Osinbajo emphasized government’s commitment in supporting pharmaceutical and research agencies to develop and manufacture vaccines locally, and so enhance Nigeria’s domestic pharmaceutical capacity.
“In his Independence Day speech, the President also noted that the Nigerian Sovereign Investment Authority is raising a $200 million fund for this initiative that will complement the Central Bank of Nigeria’s ongoing N85 billion Healthcare Sector Research and Development Intervention Scheme to support local researchers in the development of vaccines and drugs to combat communicable and non-communicable diseases, including COVID-19,” the Vice President restated.
He explained that Nigeria’s existing public health infrastructure was crucial in helping the country respond effectively to the global pandemic.
“The Ebola outbreak of 2014 and our ongoing battle with Lassa fever and our successes with polio eradication helped us to tighten our epidemic contingency plans, strengthen our emergency coordination and surveillance capacities, and also to invest in public health laboratories,” he asserted.
Also, he recalled that during the Ebola outbreak in West Africa, between 2014 to 2016, “the first case in Nigeria was confirmed and sequenced at the African Centre of Excellence for Genomics of Infectious Diseases (ACEGID), The Center was also instrumental to containing the epidemic in the sub-region by the development of a 15-minute Rapid Diagnostics. This method was approved by the World Health Organization and the Food and Drug Administration, FDA of the US government.
“One of the key lessons we learned from our response to the Ebola outbreak was the need to build systems in ‘peace time’ that can be used during outbreaks.

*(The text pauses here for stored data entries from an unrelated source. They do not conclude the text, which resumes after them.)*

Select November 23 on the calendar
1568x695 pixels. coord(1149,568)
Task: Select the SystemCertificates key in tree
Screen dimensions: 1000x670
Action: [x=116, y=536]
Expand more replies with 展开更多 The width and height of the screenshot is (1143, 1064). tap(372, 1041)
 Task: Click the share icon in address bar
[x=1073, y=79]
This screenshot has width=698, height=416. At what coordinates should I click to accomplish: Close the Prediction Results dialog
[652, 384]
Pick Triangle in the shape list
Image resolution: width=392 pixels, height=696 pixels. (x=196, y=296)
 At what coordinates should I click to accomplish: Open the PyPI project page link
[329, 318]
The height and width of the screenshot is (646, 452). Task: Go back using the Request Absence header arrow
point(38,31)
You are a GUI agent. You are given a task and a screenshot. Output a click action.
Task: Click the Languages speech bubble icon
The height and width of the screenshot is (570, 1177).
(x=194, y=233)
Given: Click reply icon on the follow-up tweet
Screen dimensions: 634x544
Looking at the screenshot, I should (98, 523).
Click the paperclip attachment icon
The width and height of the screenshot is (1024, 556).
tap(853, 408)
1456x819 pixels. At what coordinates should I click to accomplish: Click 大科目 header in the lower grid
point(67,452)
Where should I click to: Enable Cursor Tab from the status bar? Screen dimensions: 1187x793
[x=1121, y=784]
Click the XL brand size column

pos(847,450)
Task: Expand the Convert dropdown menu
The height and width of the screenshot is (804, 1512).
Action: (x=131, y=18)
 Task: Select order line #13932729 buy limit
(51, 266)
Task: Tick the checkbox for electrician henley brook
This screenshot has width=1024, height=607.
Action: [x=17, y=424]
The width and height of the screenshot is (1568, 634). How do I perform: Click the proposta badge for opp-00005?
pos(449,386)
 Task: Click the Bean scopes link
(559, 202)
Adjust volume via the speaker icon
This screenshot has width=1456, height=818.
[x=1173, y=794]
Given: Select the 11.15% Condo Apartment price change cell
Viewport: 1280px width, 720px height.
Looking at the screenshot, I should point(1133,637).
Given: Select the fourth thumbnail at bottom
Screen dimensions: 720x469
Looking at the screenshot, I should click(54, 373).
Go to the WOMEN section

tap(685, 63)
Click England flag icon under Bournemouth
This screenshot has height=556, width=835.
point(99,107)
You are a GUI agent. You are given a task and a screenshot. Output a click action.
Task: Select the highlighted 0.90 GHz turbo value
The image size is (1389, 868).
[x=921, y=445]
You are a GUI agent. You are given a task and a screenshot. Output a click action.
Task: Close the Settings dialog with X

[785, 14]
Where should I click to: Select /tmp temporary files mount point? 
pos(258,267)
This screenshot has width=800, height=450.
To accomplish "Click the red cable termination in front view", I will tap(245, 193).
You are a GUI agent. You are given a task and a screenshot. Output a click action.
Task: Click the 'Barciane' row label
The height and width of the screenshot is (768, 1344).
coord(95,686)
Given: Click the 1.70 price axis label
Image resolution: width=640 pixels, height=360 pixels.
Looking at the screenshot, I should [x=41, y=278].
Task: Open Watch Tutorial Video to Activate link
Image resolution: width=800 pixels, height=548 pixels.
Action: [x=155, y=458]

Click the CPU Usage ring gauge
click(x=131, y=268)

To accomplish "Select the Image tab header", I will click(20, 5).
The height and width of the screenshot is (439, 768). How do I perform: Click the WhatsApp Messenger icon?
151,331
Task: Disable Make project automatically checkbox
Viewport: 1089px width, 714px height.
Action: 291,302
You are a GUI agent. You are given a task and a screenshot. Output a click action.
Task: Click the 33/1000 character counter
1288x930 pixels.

The Nigeria Centre for Disease Control (NCDC) which was founded in 2011 was made an independent government agency in 2018 as we prioritised the strengthening of our public health infrastructure… it is evident that the NCDC is one of the best prepared and resourced, at least in Africa.”
He also acknowledged the impressive work of the ACEGID, at Redeemers University in Ede, Osun State Nigeria. The ACEGID team led by Prof. Christian Happi analysed the sample of the first COVID-19 case in Nigeria, and sub-Saharan Africa.
In recognition of the work of Nigerian scientists by international bodies, Prof. Osinbajo added that, “Professor Happi and his team have also produced a ground breaking rapid test, certified by the Food and Drug Administration, FDA of the US government. It costs around $3, much less than Polymerase Chain Reaction (PCR) tests. In addition, the test does not require highly equipped laboratories that tend to be too expensive. But more remarkably they are developing a Nigerian anti-Covid vaccine.”